Page 54

“He has a way of turning up when you least expect it. Like I said. Gum and shoe.”

“Anyway, he had some interesting information on Snyder, who is a man no woman should be near. With the panicked call from Jayne yesterday, it was a double hit within two days. I’m wondering if she was asking for help to get away from Snyder but wouldn’t admit it.”

“You said she was worried for Snyder.”

“That was what she said. But now I’m questioning if she didn’t want to tell me the truth. That she was the one who needed help.” Stress wrinkled her forehead. “I’ve learned I can’t take what she says literally. I have to read between the lines on everything.”

“Then you never know what to believe.” Mason’s brain throbbed at the thought. He always listened for subtext in conversations, but what was it like to talk to someone who never said what she meant? He stood and pulled Ava into his arms, breathing in the scent of her hair and skin. Instant relaxation. He felt his headache flee and his muscles relax. Ava softened in his arms and a small breath escaped from her. Did touching him do the same thing for her?

“You should have told me. I would have helped,” he whispered.

He was there to help her, be a rock for her. She needed to learn she could lean on him. But he knew she hadn’t done a lot of leaning in her past. Part of her baggage was the instinct to do everything herself. He’d brought his own baggage to the relationship. It wasn’t a lot, mainly a detective’s sense of distrust. And the damned insecurity about their age difference.

Zander cleared his throat. Ava jumped, but Mason slowly let go. Hell if he was going to act like he’d done anything wrong.
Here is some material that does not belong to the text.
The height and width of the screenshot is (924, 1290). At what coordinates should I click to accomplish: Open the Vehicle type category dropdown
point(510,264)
“Look what was dropped off for us.” He held up four yearbooks. “Carson Scott’s.”

“Sweet,” said Ava. “Let’s take a look.” She took two books and handed one to Mason. “See if there’s an index in the back.”

Mason took the heavy book and flipped some pages. “No index.”

“Mine has one,” said Ava.

“I’ve got one with an index and one without,” said Zander. “I wonder why they weren’t consistent.”
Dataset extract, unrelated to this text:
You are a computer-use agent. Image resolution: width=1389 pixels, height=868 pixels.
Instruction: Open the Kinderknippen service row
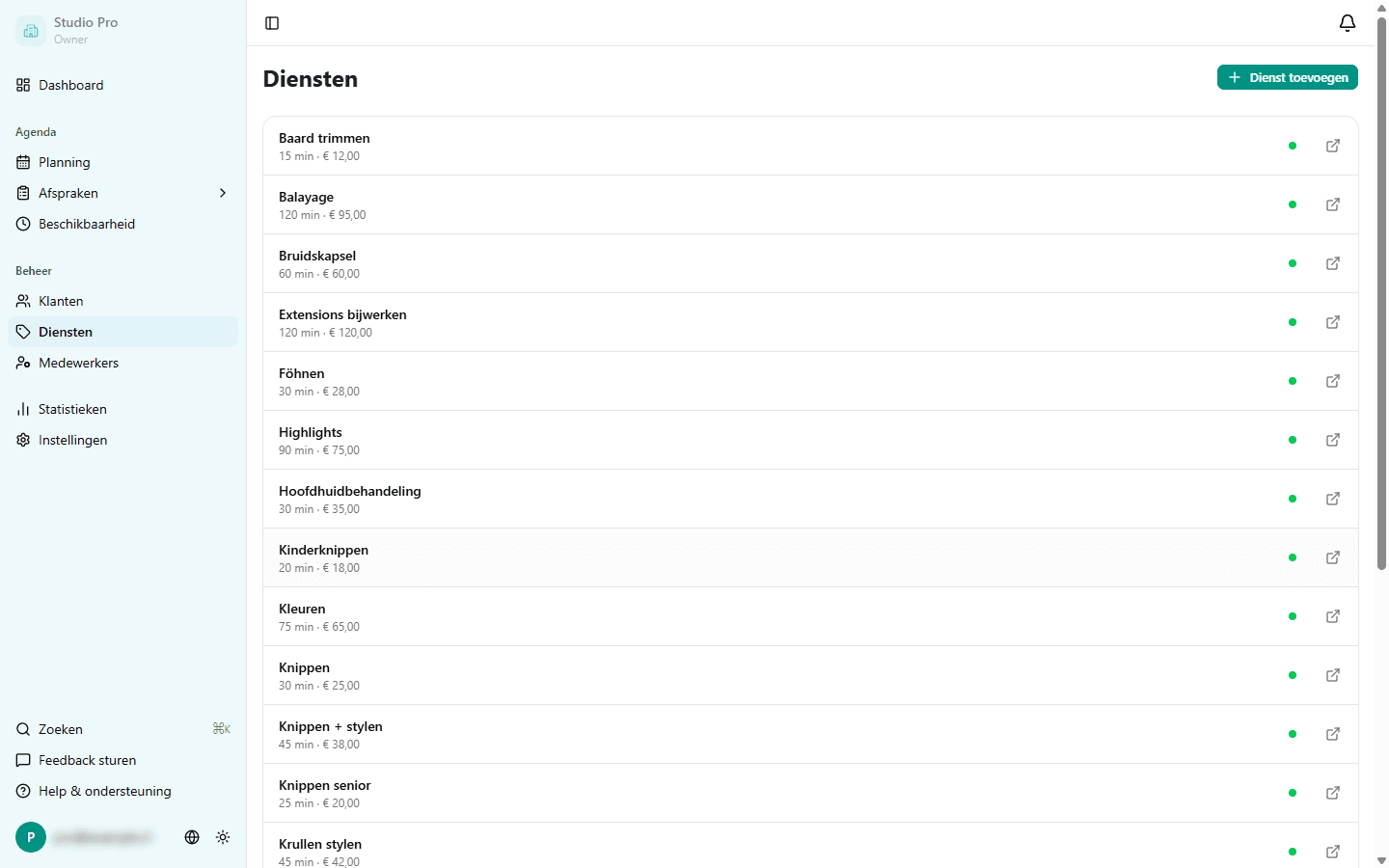point(810,557)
“Student council his junior year. Along with debate club. Carson Scott also played baseball,” announced Ava. “That opens up a lot of possibilities for meeting someone from another school. We need to check the other victims’ past interests.”

“I feel like we’re chasing ghosts,” stated Mason. “I don’t know if we should be looking this far in the past.”

“Well, we’ve got a team picking apart the last five to ten years,” said Zander. “That’s easier since there are so many digital footprints, and it’s simpler to cross-reference. It’s the years before that that are blurry. The years when people didn’t enter every step they took into statuses in cyberspace.”

“What about vacations?” asked Ava. “What you just said made me think of airlines and their extensive reservation systems. Maybe they all traveled somewhere at the same time. I swear our list of things to investigate grows by leaps and bounds every time we talk.”

Zander nodded. “I’d start looking with Joe Upton. He didn’t appear to go that many places. Unlike Carson, who probably flew fifty times a year. I’ll put some wheels in motion.”

“Do we have reports on the evidence from the Upton home?” Mason asked. He turned the pages in the yearbook, feeling out of touch as he eyed the dated hairstyles and fashion. Jake would have been an infant when Carson Scott was a senior. With no index, he was scanning the names under each group and club photo to find Scott.

“The obvious stuff. The trace evidence will take longer. The blood was Joe Upton’s. The tire treads haven’t been ruled out as belonging to the type of van we saw in the Fremont Bridge video. There’s no sign of forced entry.”

Mason looked up. “None? So Joe opened the door. Either he knew him or wasn’t nervous about who was at his door.”

“Or the door was unlocked and the guy walked right in,” added Ava. “Maybe it’s the type of community where no one locks their doors.”

“Do those still exist?” Mason didn’t think so.

“I’m calling Laura King to ask about Aaron’s yearbooks,” Zander said, touching his phone’s screen.

“Anything?” Ava looked at the yearbook in Mason’s hand with a curious gaze.

“This one is from his senior year, and I have to read all the names with the photos. So far I’ve found him in baseball and tennis, and here’s his senior photo.” He twisted the book so she could see.

She smiled. “He didn’t change much over the years. Look at that wide smile. They should have known he’d be a politician.”

Mason agreed.

“I’m going to pull up the photos from his condo,” Ava stated, scrolling on her laptop. “Seems like he had a lot of sports trophies. More than just baseball and tennis.”

“Laura, I’m putting you on speaker,” Zander said. “Special Agent Ava McLane and Detective Mason Callahan are in the room with me. Can you repeat what you just told me?”

“Well, all I said was that I’d found Aaron’s high school yearbooks in the garage,” came the scratchy female voice through Zander’s phone speaker. “And I mentioned that he’d kept a lot of stuff from high school, like his models.”